◆ **Objective**:
Find every line in the rows below that contains the word "Select" and copy each one. Case counts.

· · · · · · ·

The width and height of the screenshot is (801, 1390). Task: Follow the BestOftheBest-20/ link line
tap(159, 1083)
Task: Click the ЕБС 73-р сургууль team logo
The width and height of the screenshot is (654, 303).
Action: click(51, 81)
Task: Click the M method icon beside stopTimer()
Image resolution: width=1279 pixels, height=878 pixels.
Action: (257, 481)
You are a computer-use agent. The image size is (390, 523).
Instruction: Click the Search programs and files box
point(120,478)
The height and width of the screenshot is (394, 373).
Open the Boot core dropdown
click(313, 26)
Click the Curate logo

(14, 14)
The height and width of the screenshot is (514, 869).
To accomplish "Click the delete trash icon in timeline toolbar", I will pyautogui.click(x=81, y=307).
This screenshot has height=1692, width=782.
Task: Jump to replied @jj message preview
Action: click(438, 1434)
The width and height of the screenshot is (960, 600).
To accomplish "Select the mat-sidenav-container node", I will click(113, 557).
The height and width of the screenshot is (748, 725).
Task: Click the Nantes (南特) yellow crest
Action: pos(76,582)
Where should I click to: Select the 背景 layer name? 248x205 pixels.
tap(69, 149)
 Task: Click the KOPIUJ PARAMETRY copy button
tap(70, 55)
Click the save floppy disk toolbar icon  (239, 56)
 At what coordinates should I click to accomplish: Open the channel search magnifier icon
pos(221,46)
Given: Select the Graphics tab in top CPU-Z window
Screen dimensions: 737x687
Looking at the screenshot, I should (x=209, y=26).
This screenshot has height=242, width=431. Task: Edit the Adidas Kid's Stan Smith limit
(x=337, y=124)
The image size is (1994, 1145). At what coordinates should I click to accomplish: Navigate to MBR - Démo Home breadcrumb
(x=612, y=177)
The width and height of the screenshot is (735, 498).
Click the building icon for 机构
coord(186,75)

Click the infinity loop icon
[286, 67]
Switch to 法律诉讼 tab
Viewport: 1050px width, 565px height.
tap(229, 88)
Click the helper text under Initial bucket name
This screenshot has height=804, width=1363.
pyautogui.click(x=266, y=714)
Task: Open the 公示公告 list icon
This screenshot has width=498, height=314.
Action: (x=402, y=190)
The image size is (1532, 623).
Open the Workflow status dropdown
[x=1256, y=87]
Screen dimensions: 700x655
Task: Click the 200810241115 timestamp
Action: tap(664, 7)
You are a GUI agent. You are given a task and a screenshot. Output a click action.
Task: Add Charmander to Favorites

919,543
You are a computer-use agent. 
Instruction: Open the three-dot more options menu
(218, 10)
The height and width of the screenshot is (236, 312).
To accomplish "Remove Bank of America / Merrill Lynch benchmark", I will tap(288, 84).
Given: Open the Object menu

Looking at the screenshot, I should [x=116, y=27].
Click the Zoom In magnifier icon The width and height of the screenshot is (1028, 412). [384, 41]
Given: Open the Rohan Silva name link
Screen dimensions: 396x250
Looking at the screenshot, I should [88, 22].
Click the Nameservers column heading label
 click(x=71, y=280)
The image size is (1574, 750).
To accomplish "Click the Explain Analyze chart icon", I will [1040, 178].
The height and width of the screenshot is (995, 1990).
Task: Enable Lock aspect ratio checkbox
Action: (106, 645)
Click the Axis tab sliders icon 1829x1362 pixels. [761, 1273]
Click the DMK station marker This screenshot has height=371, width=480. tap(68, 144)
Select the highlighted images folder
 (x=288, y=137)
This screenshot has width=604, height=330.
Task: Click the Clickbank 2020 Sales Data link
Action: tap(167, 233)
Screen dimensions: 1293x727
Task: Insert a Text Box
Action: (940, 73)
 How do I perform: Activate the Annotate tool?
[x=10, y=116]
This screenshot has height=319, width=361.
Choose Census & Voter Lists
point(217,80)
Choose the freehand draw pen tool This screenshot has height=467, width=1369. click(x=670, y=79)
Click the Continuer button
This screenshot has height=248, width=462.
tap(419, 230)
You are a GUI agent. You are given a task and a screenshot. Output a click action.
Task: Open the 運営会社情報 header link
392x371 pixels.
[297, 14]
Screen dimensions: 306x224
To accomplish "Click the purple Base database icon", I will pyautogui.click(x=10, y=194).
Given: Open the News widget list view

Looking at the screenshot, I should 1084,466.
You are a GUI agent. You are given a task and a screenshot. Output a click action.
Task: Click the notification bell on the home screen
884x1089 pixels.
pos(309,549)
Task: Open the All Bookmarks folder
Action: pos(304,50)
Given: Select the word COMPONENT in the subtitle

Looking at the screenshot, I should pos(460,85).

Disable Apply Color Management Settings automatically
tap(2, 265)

· · · · · · ·

◆ **Exercise response**:
To accomplish "Select the mat-sidenav-container node", I will click(113, 557).
Where should I click to: Select the 背景 layer name? 248x205 pixels.
Given: Select the Graphics tab in top CPU-Z window
Select the highlighted images folder
Given: Select the word COMPONENT in the subtitle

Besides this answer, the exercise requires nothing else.